BEIJING -- As it turns out, the face that might save Olympic softball doesn't belong to Jennie Finch.
When the International Olympic Committee meets next year in Copenhagen to decide whether the sport will be reinstated for the 2016 Games, it's quite possible the memories from an amazing 36 hours put in by Japan's Yukiko Ueno will still be etched in their minds.
Thursday night, Ueno led her team to arguably the most stunning upset of the Beijing Games, topping the United States 3-1 in the gold medal game. It marked the first time in four Olympiads that the Americans -- who hadn't given up an earned run in these games -- failed to win.
Ueno pitched nine innings in a 4-1 semifinal loss to the U.S. on Wednesday. But Japan then qualified for the gold medal game with a 4-3, 12-inning win over Australia (the winner of the other semifinal) as Ueno went the distance.
Even after throwing 21 innings and an estimated 300 pitches, Ueno was nastier Thursday. When the game ended, the frustration the Americans felt all night was released in an explosion of emotion.
Cat Osterman, the starting and losing pitcher, collapsed into the arms of her coach, Mike Candrea, sobbing uncontrollably.
"We just couldn't buy a hit when we needed one and frankly, Japan was the better team tonight," Candrea said. "But I still love this team."
It's possible the sting from Thursday's loss will be softened next October in Denmark.

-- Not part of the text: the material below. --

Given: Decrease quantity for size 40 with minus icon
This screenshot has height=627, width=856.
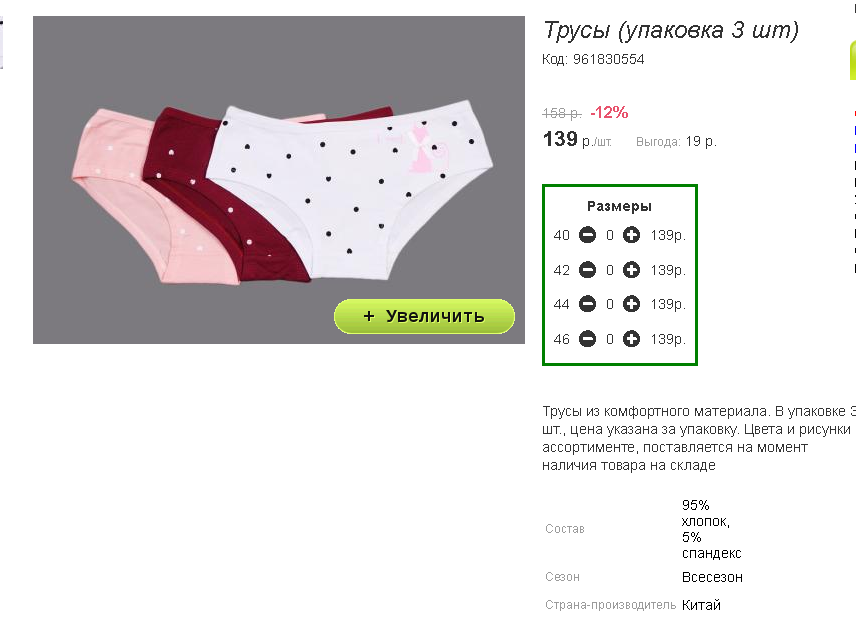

"I suppose if you were worried that you were keeping a sport that the Americans were guaranteed to win, Japan just drove a stake through the heart of that argument," said Dick Pound, an IOC member from Canada. "I just think the real difficulty was that people thought it was 'women's baseball,' and the members were mad at baseball for not sending the best players to the games and not caring at all about doping."
TRACK AND FIELD -- Both U.S. relay teams dropped the baton.
"I take full blame for it," anchor Tyson Gay said of his bad exchange with third-leg runner Darvis Patton. "I kind of feel I let them down."
About 25 minutes later, women's anchor Lauryn Williams flubbed her exchange with Torri Edwards, who stared in disbelief at the baton sitting on the track. At the 2004 Olympics, Williams started running too early and missed a handoff from Marion Jones in the final.
Jamaican Veronica Campbell-Brown ran the fastest women's 200 in a decade, 21.74 seconds, to beat American Allyson Felix (21.93) and complete her country's sweep of the four men's and women's sprint races.
World record-holder Dayron Robles (12.93) of Cuba outran Americans David Payne (13.17) and David Oliver (13.18) in the 110 hurdles. And Bryan Clay of the U.S. led the decathlon after five events with 4,521 points.
MEN'S BEACH VOLLEYBALL -- Todd Rogers and Phil Dalhausser of the U.S. won the gold medal by beating Brazil's Fabio and Marcio 23-21, 17-21, 15-4.
WOMEN'S VOLLEYBALL -- U.S. coach Jenny Lang Ping -- nicknamed the "Iron Hammer" for her powerful spikes when she played for the Chinese team that beat the U.S. in the final of the 1984 games -- led the Americans to the title match with a 25-20, 25-16, 25-17 win over Cuba. The U.S. will play Brazil, which beat China, on Saturday.
WOMEN'S BASKETBALL -- Diana Taurasi scored 21 points to help the U.S. pull away from Russia 67-52 to make the gold medal game against Australia, which routed China 90-56.
DIVING -- China's Chen Ruolin rallied on her last dive to earn four 10s, winning the women's 10-meter platform.
TAEKWONDO -- South Korea's Son Tae-jin scored in the final second to send American Mark Lopez home to Texas with a silver in the men's 68-kilogram division. But Lopez' kid sister, Diana, got a bronze, and big brother and two-time Olympic champ Steven has a shot at gold.
BMX -- Americans Mike Day and Donny Robinson won silver and bronze in the men's final, while Jill Kintner took the bronze in the crash-filled women's final.